Exercise objective -
Beginning with the line that contains "The height and", reproduce every line through the end of the records below exactly, and leave the pictures out.

Start of Input material

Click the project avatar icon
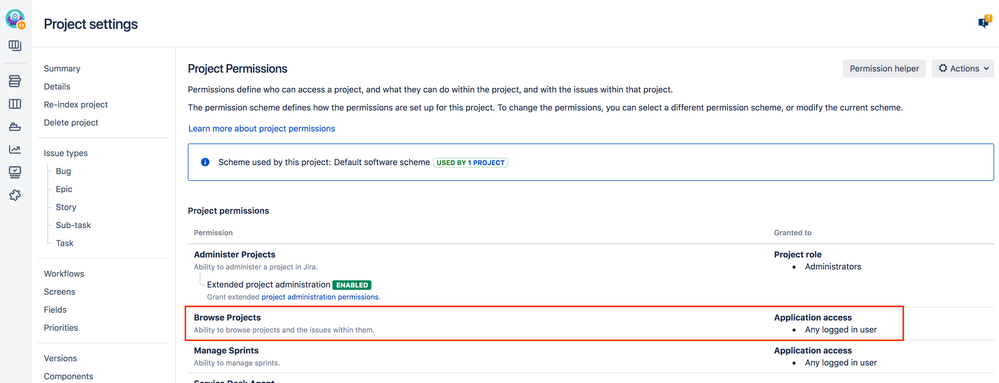Screen dimensions: 999x383 [x=15, y=19]
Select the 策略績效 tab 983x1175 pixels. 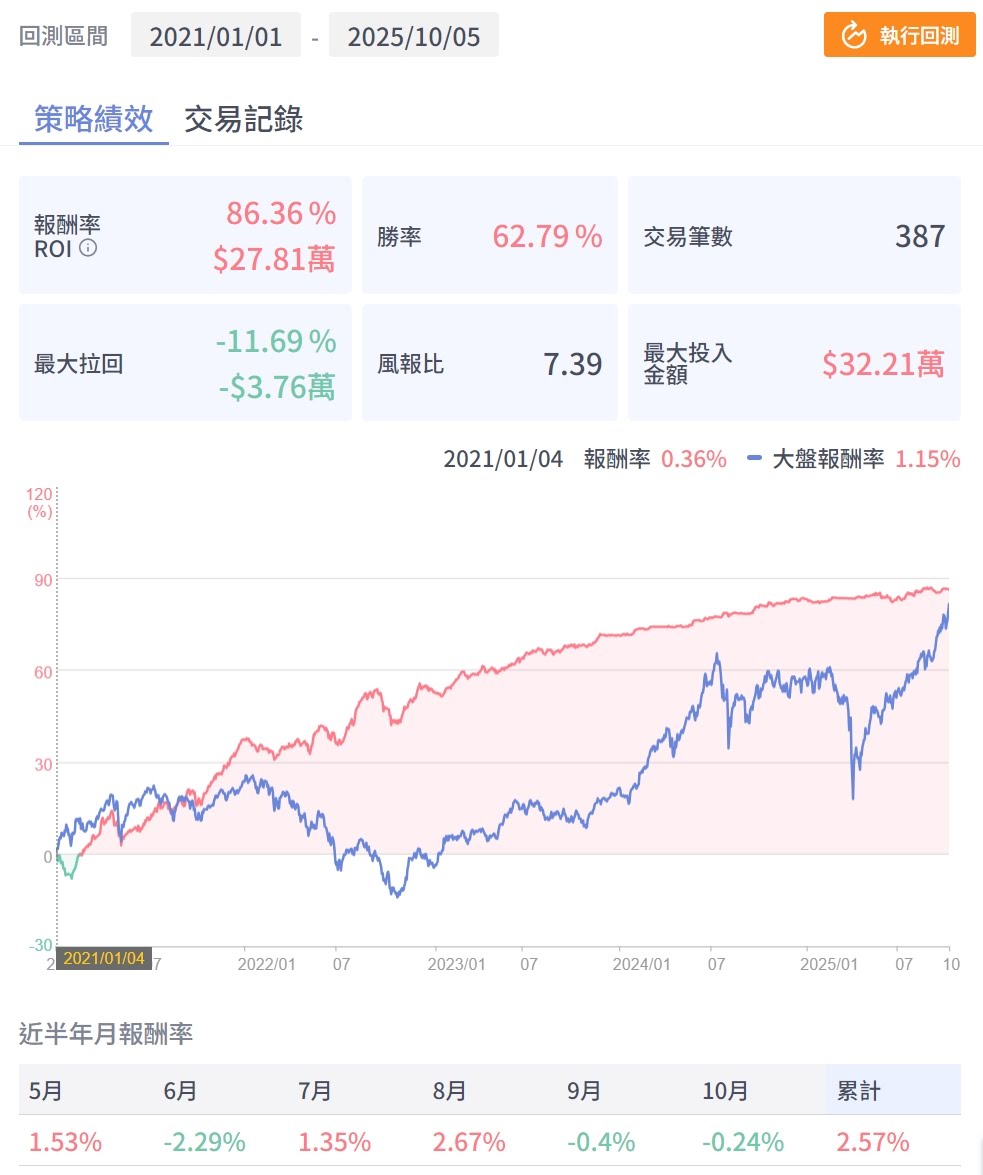coord(94,119)
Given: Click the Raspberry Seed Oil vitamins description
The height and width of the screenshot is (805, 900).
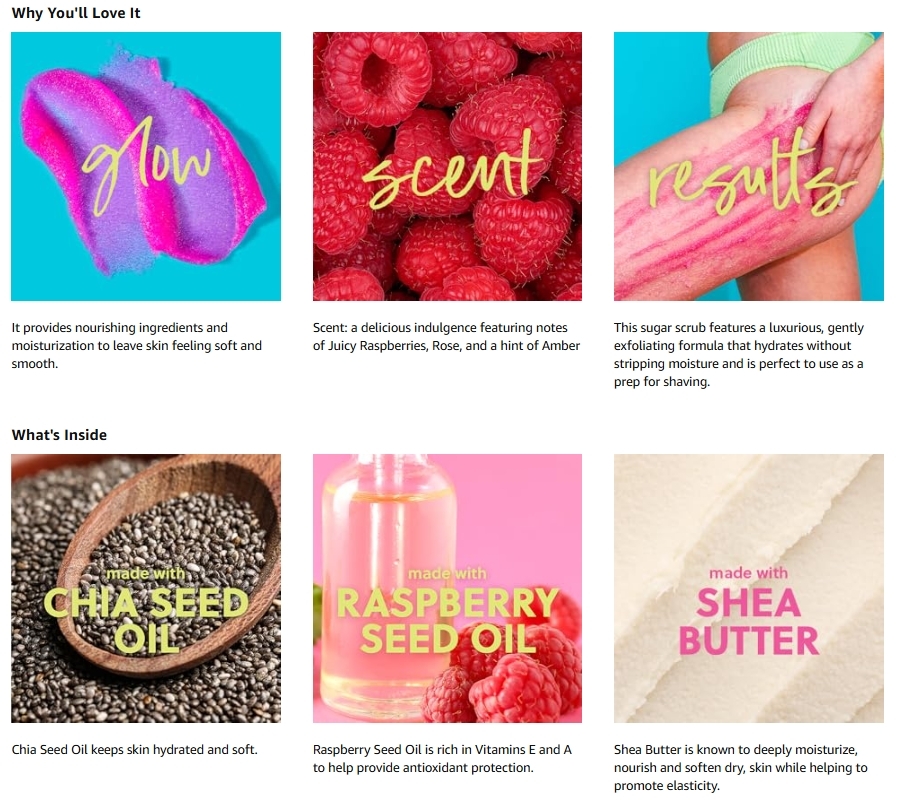Looking at the screenshot, I should click(x=442, y=758).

End of Input material

Expected answer -
The height and width of the screenshot is (805, 900).
Looking at the screenshot, I should click(x=442, y=758).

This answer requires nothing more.